Ситуация напоминает удивительную фигуру, не встречающуюся в геометрии. То, что в течение десятилетий формировало облик этой страны, должно быть теперь решительно и быстро преодолено и отвергнуто, уничтожено в самом себе. Антиценности подвергаются отрицанию и заменяются системой традиционных ценностей, выступая de facto в качестве программной мотивировки. Если вдуматься в это sub specie (под знаком) отмечаемого теперь юбилея, как же всё любопытно и как – однако! – ободряет…
В конце концов, семьдесят лет назад тоже – с позиций здравого разума – не должно было получиться.
Каверзно обратимая закономерность?
Пока известно только, что – как гласит китайская пословица – идущий всегда сильнее стоящего на месте. Меньшинство, порой даже группа людей с конкретной программой, может, как вы хорошо знаете, навязать свою волю пассивному и апатичному большинству. Это многократно удавалось во имя зла, так, возможно, удастся и во имя доброго дела?
Я и теперь не уверен ни в чем, но намерен не терять надежду и внимательно наблюдать за происходящим.
Есть такой традиционный русский тост, который мы часто провозглашали с друзьями: «ЗА УСПЕХ НАШЕГО БЕЗНАДЕЖНОГО ДЕЛА!».
Сейчас я мысленно повторяю его и – с вашего позволения – ставлю логическое ударение на слове «НАШЕГО».
Ноябрь 1987
А.Т. Киёвский и А.Дравич в студии варшавского ТВ
А.Дравич
Я обещал читателям некоторую порцию лирики, связанной с темой возвращений, встреч и открытий. Вот она.
Туманным сентябрьским утром я оказался на площади перед Белорусским вокзалом, окруженный буднично озабоченным городом, который люблю как мало какой другой. Я немного знаю его, хотя намеренно не осматривал в нем почти ничего, что полагается и что рекомендуют путеводители. Зато мне знаком его повседневный вид с взаимопроникновением самых разных архитектурных стилей и безумно нравится, бродя по улицам, читать этот нескладно пестрый урбанистический текст как особую комбинацию знаков времени. Почти все предпочитают Ленинград, но мне грешному во сто крат милей деспотической линейности невского града нестройная, неупорядоченная московская уютность.

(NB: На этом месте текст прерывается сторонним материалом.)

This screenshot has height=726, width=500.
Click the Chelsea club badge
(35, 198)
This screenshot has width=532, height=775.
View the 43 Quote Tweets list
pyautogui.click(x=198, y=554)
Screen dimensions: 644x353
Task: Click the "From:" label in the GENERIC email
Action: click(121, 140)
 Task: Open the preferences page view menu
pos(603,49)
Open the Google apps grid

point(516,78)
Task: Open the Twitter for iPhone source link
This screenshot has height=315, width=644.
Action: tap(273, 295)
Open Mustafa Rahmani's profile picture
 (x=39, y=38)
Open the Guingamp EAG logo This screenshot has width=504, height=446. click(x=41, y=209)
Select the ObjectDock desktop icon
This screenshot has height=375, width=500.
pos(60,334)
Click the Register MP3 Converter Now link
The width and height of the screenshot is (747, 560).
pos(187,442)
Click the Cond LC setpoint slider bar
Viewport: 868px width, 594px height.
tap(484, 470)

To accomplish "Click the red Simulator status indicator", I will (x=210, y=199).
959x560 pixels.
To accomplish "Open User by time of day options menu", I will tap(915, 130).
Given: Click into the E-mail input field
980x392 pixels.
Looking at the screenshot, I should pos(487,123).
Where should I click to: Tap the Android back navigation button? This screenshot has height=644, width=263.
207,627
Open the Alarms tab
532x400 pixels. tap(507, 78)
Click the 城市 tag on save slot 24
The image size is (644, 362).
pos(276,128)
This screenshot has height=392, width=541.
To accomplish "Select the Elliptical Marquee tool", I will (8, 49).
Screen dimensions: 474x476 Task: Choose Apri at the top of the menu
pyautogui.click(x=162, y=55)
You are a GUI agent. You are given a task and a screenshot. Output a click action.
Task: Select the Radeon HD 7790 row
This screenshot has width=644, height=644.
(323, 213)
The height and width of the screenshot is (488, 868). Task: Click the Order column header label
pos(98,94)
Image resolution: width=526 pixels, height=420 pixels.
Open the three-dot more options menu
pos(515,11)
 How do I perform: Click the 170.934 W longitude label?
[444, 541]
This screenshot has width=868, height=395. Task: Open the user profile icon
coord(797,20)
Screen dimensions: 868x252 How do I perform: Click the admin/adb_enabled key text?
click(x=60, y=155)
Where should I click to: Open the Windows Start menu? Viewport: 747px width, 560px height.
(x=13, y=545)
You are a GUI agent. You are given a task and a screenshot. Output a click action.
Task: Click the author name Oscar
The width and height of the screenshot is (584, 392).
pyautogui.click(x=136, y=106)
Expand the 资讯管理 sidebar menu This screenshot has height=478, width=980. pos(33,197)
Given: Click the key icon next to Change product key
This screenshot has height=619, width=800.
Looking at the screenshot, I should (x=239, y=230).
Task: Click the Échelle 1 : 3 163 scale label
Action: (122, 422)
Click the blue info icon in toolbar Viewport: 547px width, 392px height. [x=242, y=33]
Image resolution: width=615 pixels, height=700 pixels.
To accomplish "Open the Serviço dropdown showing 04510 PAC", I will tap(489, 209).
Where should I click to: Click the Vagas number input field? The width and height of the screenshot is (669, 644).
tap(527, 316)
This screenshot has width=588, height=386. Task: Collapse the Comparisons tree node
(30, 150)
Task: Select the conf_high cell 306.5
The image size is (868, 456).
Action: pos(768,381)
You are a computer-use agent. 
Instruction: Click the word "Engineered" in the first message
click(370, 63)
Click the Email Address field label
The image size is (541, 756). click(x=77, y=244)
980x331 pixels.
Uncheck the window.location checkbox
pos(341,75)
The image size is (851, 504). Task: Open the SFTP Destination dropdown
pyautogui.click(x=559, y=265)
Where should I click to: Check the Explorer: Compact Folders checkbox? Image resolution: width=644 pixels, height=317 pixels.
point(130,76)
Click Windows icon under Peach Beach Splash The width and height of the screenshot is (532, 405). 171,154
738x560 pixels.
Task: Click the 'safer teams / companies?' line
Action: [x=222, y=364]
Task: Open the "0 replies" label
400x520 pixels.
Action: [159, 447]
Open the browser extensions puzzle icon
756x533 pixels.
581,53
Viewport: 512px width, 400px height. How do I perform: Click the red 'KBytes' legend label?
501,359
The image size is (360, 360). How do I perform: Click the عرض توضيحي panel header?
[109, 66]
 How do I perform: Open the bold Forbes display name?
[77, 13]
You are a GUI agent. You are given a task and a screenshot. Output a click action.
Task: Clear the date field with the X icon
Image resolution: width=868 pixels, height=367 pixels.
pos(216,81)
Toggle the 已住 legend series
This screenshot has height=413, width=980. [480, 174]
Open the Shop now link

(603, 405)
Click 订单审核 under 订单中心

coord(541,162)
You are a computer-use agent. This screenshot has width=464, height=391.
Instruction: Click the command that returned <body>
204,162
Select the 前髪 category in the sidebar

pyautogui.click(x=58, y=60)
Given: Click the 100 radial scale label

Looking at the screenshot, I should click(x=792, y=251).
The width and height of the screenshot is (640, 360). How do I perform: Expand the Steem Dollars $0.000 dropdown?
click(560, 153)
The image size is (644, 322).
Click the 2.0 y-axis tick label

Итак, свершался краткий и приватный обряд возвращения спустя годы. Я смотрел вокруг себя, а первое впечатление особенно значимо. Тридцать лет назад, в предфестивальную пору, летом 1957 года улицы Москвы, увиденные глазами наивного приезжего, тут же сокрушили все воспитанные во мне во времена комсомольской дрессировки схематические представления. Достаточно было только смотреть, чтобы узнать о тяжести пережитого здесь и о трудностях нынешнего существования. Об этом можно рассказать многое, но сейчас не время.